### Available data

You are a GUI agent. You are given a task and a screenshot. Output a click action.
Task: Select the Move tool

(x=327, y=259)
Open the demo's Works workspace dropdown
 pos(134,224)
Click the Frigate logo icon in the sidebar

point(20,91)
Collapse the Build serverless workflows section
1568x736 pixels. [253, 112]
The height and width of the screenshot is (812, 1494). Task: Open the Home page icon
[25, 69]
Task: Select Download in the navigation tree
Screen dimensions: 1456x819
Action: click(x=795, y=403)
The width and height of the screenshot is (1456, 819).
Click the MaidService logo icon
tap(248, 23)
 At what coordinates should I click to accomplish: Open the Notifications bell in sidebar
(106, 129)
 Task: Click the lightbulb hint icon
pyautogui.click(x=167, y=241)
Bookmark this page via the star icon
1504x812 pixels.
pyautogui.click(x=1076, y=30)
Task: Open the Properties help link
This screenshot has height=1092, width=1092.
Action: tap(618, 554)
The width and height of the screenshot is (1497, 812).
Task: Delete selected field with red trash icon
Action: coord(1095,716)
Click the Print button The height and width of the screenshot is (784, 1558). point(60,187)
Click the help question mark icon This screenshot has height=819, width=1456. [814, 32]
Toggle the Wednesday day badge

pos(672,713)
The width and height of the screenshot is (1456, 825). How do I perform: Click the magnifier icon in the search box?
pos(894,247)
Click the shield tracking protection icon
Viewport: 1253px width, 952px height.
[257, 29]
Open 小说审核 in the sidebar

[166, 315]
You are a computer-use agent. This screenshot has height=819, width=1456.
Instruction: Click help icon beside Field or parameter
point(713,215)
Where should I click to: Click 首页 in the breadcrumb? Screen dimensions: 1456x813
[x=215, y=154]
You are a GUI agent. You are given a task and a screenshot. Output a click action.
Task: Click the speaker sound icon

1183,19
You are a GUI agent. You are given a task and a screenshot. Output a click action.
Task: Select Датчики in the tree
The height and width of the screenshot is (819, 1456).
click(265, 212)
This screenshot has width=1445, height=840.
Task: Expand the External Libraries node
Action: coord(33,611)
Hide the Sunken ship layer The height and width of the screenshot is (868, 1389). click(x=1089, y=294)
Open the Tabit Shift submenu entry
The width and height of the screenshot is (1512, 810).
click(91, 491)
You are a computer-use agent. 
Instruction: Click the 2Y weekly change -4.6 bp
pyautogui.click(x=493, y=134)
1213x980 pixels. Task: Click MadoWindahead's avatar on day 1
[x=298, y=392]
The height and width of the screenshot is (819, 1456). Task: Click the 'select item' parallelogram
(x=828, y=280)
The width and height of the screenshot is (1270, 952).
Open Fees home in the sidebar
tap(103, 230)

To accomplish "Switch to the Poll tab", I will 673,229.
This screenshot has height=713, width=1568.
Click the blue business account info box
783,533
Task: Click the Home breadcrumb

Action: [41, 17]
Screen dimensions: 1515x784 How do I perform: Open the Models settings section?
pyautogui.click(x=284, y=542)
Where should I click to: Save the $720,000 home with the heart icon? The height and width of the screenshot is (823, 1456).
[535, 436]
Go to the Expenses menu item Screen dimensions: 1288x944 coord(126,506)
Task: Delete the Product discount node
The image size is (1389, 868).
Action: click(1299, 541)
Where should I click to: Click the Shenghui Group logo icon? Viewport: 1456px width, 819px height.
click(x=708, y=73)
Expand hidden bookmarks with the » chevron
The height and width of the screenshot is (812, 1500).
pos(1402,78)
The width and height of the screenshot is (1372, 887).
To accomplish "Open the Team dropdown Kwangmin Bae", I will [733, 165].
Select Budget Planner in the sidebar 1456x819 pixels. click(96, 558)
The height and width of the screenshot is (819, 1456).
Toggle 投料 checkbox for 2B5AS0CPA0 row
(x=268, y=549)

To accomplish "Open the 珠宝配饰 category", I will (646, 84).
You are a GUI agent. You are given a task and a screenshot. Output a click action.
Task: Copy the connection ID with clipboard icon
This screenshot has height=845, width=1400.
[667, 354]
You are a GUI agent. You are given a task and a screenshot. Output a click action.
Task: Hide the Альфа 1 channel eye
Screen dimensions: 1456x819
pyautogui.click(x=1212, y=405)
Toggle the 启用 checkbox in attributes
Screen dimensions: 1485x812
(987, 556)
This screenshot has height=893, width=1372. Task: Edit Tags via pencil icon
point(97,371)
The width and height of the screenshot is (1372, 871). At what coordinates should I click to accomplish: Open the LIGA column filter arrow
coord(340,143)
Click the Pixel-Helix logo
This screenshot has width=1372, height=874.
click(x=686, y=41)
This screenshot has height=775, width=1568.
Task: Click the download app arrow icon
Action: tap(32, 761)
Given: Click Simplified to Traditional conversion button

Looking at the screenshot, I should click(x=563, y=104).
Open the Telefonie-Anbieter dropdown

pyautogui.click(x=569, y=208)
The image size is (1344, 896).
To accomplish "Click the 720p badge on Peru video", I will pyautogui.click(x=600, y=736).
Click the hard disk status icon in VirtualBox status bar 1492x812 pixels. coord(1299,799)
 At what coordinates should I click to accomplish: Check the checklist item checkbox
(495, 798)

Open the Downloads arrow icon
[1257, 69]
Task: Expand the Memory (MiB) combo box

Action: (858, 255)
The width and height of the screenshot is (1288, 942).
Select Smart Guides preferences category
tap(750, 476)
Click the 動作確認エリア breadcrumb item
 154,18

######

What you need to do: Every record here must be output exactly, word for word.

Result of the exercise:
You are a GUI agent. You are given a task and a screenshot. Output a click action.
Task: Select the Move tool

(x=327, y=259)
Open the demo's Works workspace dropdown
 pos(134,224)
Click the Frigate logo icon in the sidebar

point(20,91)
Collapse the Build serverless workflows section
1568x736 pixels. [253, 112]
The height and width of the screenshot is (812, 1494). Task: Open the Home page icon
[25, 69]
Task: Select Download in the navigation tree
Screen dimensions: 1456x819
Action: click(x=795, y=403)
The width and height of the screenshot is (1456, 819).
Click the MaidService logo icon
tap(248, 23)
 At what coordinates should I click to accomplish: Open the Notifications bell in sidebar
(106, 129)
 Task: Click the lightbulb hint icon
pyautogui.click(x=167, y=241)
Bookmark this page via the star icon
1504x812 pixels.
pyautogui.click(x=1076, y=30)
Task: Open the Properties help link
This screenshot has height=1092, width=1092.
Action: tap(618, 554)
The width and height of the screenshot is (1497, 812).
Task: Delete selected field with red trash icon
Action: coord(1095,716)
Click the Print button The height and width of the screenshot is (784, 1558). point(60,187)
Click the help question mark icon This screenshot has height=819, width=1456. [814, 32]
Toggle the Wednesday day badge

pos(672,713)
The width and height of the screenshot is (1456, 825). How do I perform: Click the magnifier icon in the search box?
pos(894,247)
Click the shield tracking protection icon
Viewport: 1253px width, 952px height.
[257, 29]
Open 小说审核 in the sidebar

[166, 315]
You are a computer-use agent. This screenshot has height=819, width=1456.
Instruction: Click help icon beside Field or parameter
point(713,215)
Where should I click to: Click 首页 in the breadcrumb? Screen dimensions: 1456x813
[x=215, y=154]
You are a GUI agent. You are given a task and a screenshot. Output a click action.
Task: Click the speaker sound icon

1183,19
You are a GUI agent. You are given a task and a screenshot. Output a click action.
Task: Select Датчики in the tree
The height and width of the screenshot is (819, 1456).
click(265, 212)
This screenshot has width=1445, height=840.
Task: Expand the External Libraries node
Action: coord(33,611)
Hide the Sunken ship layer The height and width of the screenshot is (868, 1389). click(x=1089, y=294)
Open the Tabit Shift submenu entry
The width and height of the screenshot is (1512, 810).
click(91, 491)
You are a computer-use agent. 
Instruction: Click the 2Y weekly change -4.6 bp
pyautogui.click(x=493, y=134)
1213x980 pixels. Task: Click MadoWindahead's avatar on day 1
[x=298, y=392]
The height and width of the screenshot is (819, 1456). Task: Click the 'select item' parallelogram
(x=828, y=280)
The width and height of the screenshot is (1270, 952).
Open Fees home in the sidebar
tap(103, 230)

To accomplish "Switch to the Poll tab", I will 673,229.
This screenshot has height=713, width=1568.
Click the blue business account info box
783,533
Task: Click the Home breadcrumb

Action: [41, 17]
Screen dimensions: 1515x784 How do I perform: Open the Models settings section?
pyautogui.click(x=284, y=542)
Where should I click to: Save the $720,000 home with the heart icon? The height and width of the screenshot is (823, 1456).
[535, 436]
Go to the Expenses menu item Screen dimensions: 1288x944 coord(126,506)
Task: Delete the Product discount node
The image size is (1389, 868).
Action: click(1299, 541)
Where should I click to: Click the Shenghui Group logo icon? Viewport: 1456px width, 819px height.
click(x=708, y=73)
Expand hidden bookmarks with the » chevron
The height and width of the screenshot is (812, 1500).
pos(1402,78)
The width and height of the screenshot is (1372, 887).
To accomplish "Open the Team dropdown Kwangmin Bae", I will [733, 165].
Select Budget Planner in the sidebar 1456x819 pixels. click(96, 558)
The height and width of the screenshot is (819, 1456).
Toggle 投料 checkbox for 2B5AS0CPA0 row
(x=268, y=549)

To accomplish "Open the 珠宝配饰 category", I will (646, 84).
You are a GUI agent. You are given a task and a screenshot. Output a click action.
Task: Copy the connection ID with clipboard icon
This screenshot has height=845, width=1400.
[667, 354]
You are a GUI agent. You are given a task and a screenshot. Output a click action.
Task: Hide the Альфа 1 channel eye
Screen dimensions: 1456x819
pyautogui.click(x=1212, y=405)
Toggle the 启用 checkbox in attributes
Screen dimensions: 1485x812
(987, 556)
This screenshot has height=893, width=1372. Task: Edit Tags via pencil icon
point(97,371)
The width and height of the screenshot is (1372, 871). At what coordinates should I click to accomplish: Open the LIGA column filter arrow
coord(340,143)
Click the Pixel-Helix logo
This screenshot has width=1372, height=874.
click(x=686, y=41)
This screenshot has height=775, width=1568.
Task: Click the download app arrow icon
Action: tap(32, 761)
Given: Click Simplified to Traditional conversion button

Looking at the screenshot, I should click(x=563, y=104).
Open the Telefonie-Anbieter dropdown

pyautogui.click(x=569, y=208)
The image size is (1344, 896).
To accomplish "Click the 720p badge on Peru video", I will pyautogui.click(x=600, y=736).
Click the hard disk status icon in VirtualBox status bar 1492x812 pixels. coord(1299,799)
 At what coordinates should I click to accomplish: Check the checklist item checkbox
(495, 798)

Open the Downloads arrow icon
[1257, 69]
Task: Expand the Memory (MiB) combo box

Action: (858, 255)
The width and height of the screenshot is (1288, 942).
Select Smart Guides preferences category
tap(750, 476)
Click the 動作確認エリア breadcrumb item
 154,18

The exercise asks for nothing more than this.